◆ Task details ◆
Review the material and extract every line in which the word "agent" occurs.

◆ Entries supplied ◆
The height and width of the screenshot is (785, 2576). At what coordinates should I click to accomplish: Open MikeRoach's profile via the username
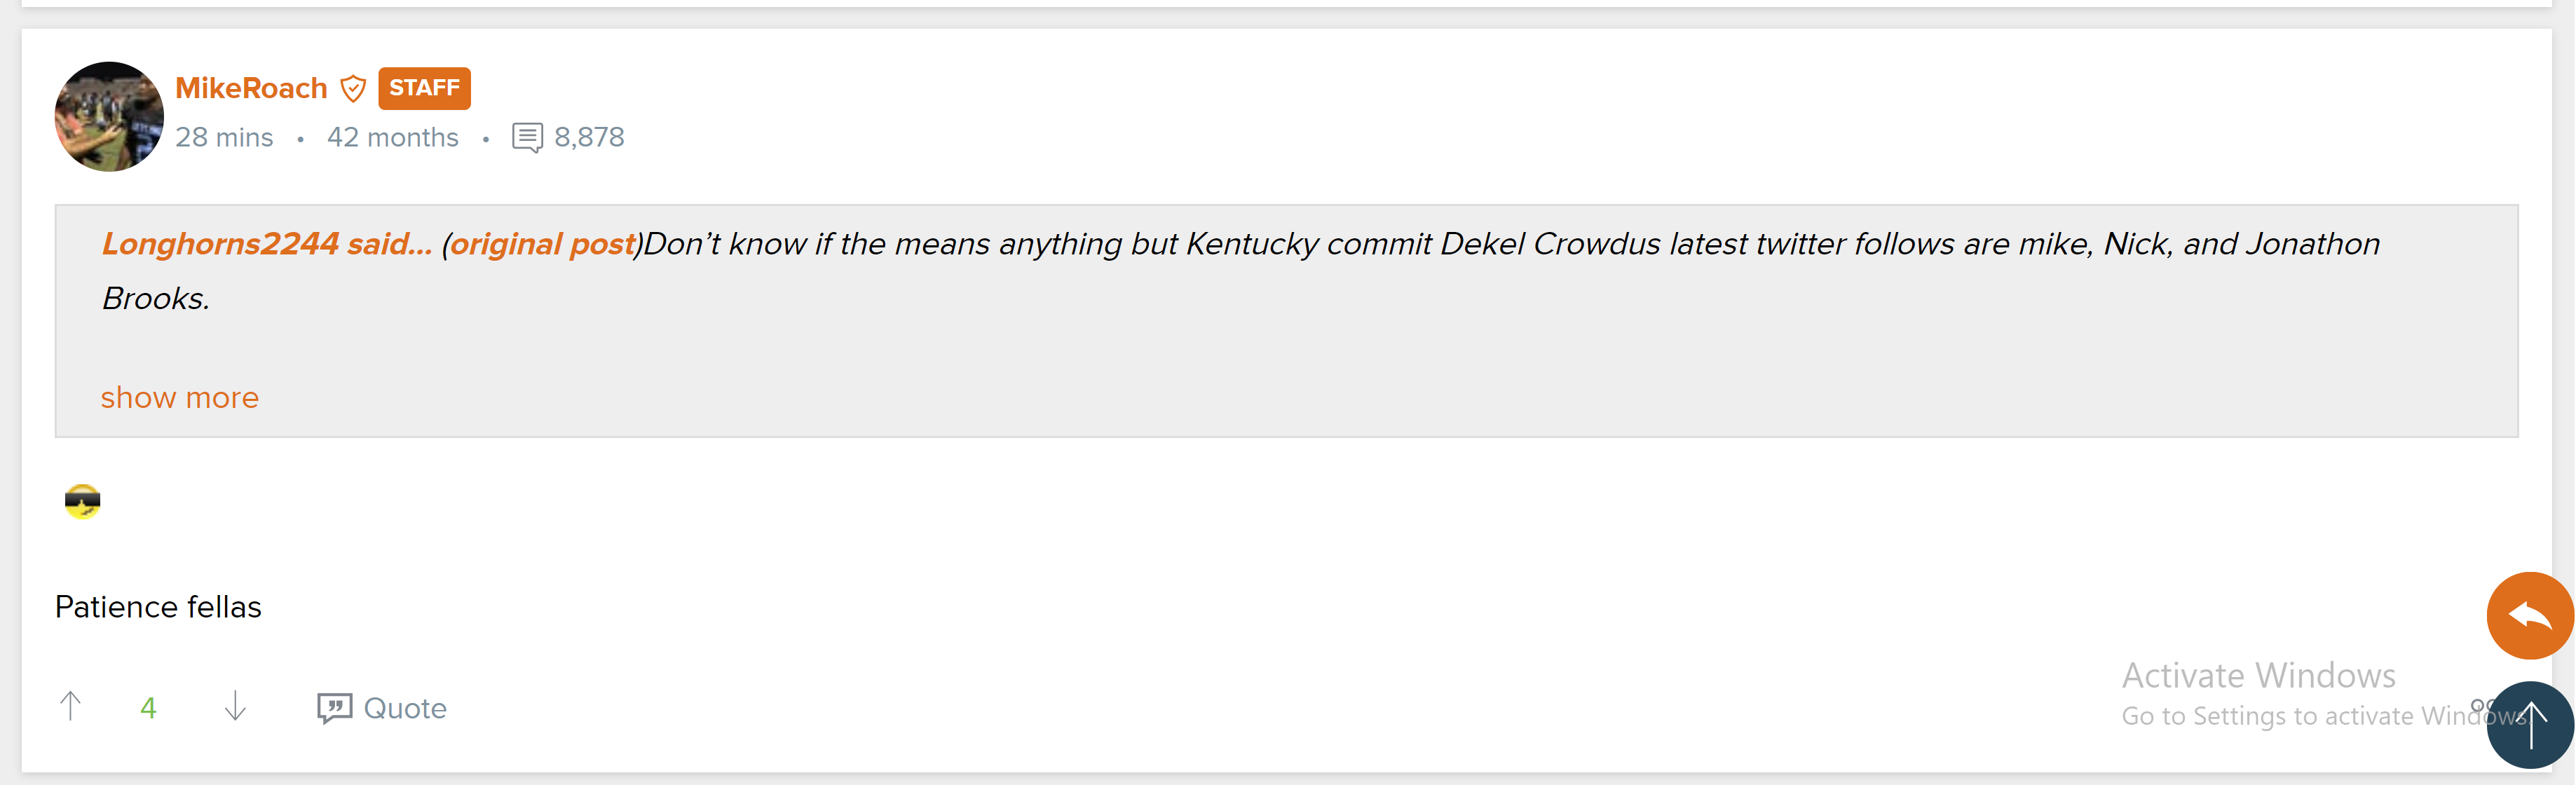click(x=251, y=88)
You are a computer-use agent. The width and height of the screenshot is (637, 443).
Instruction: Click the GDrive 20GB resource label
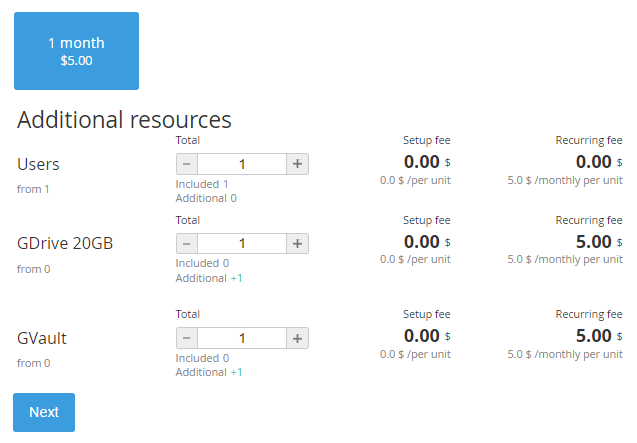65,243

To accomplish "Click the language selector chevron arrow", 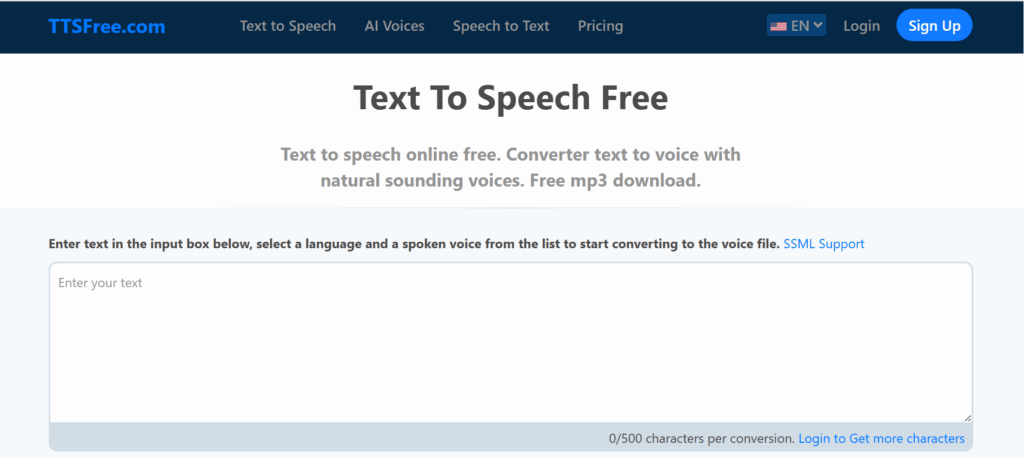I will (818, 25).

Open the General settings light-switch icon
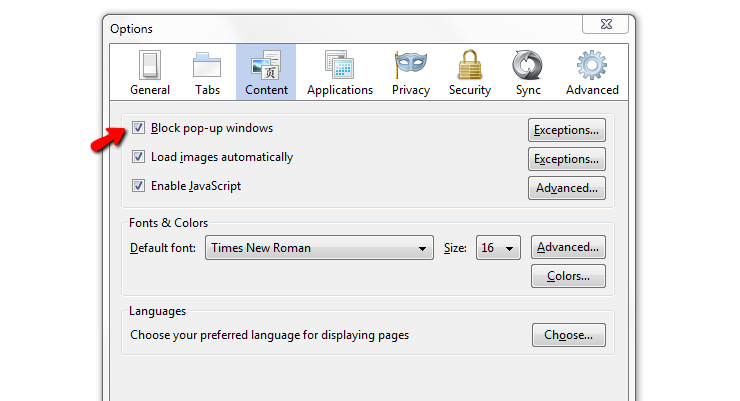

...

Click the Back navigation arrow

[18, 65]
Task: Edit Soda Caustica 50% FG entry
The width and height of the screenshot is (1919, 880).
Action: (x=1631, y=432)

* * *

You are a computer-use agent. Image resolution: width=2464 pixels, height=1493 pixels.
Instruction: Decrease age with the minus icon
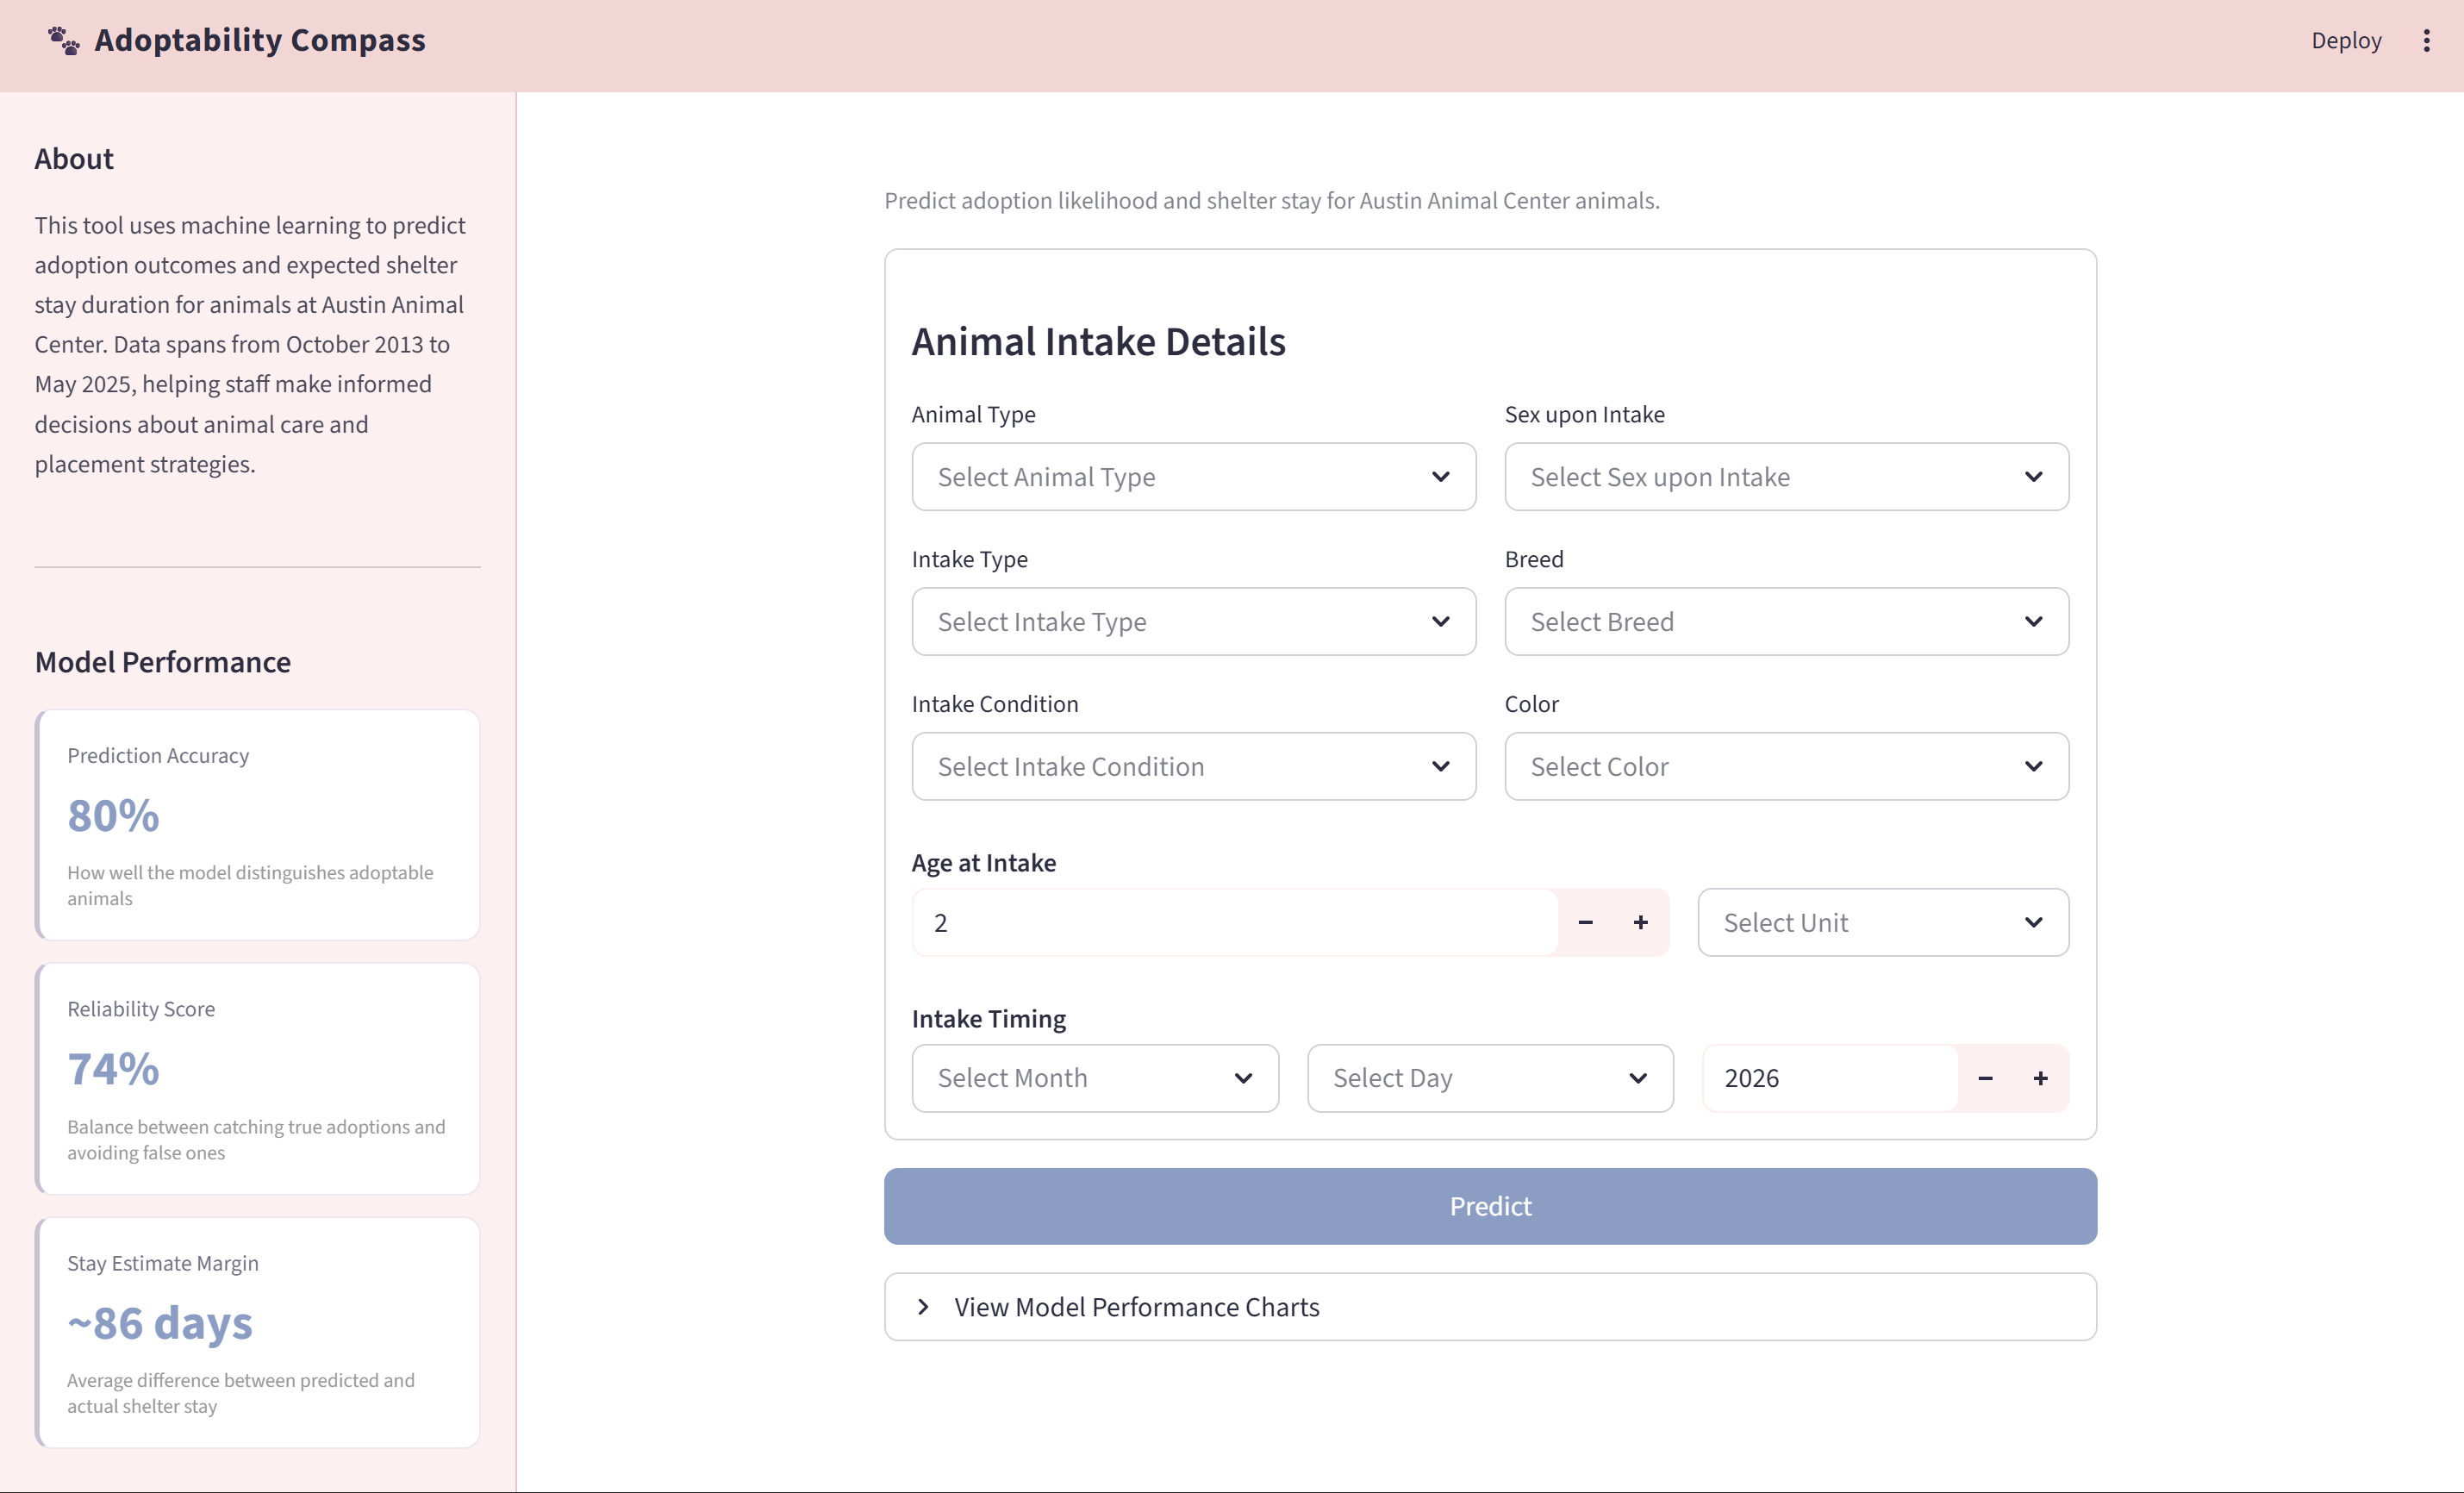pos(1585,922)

◆ Response ◆
You are a computer-use agent. The width and height of the screenshot is (637, 443).
You are a computer-use agent. Image resolution: width=2464 pixels, height=1493 pixels.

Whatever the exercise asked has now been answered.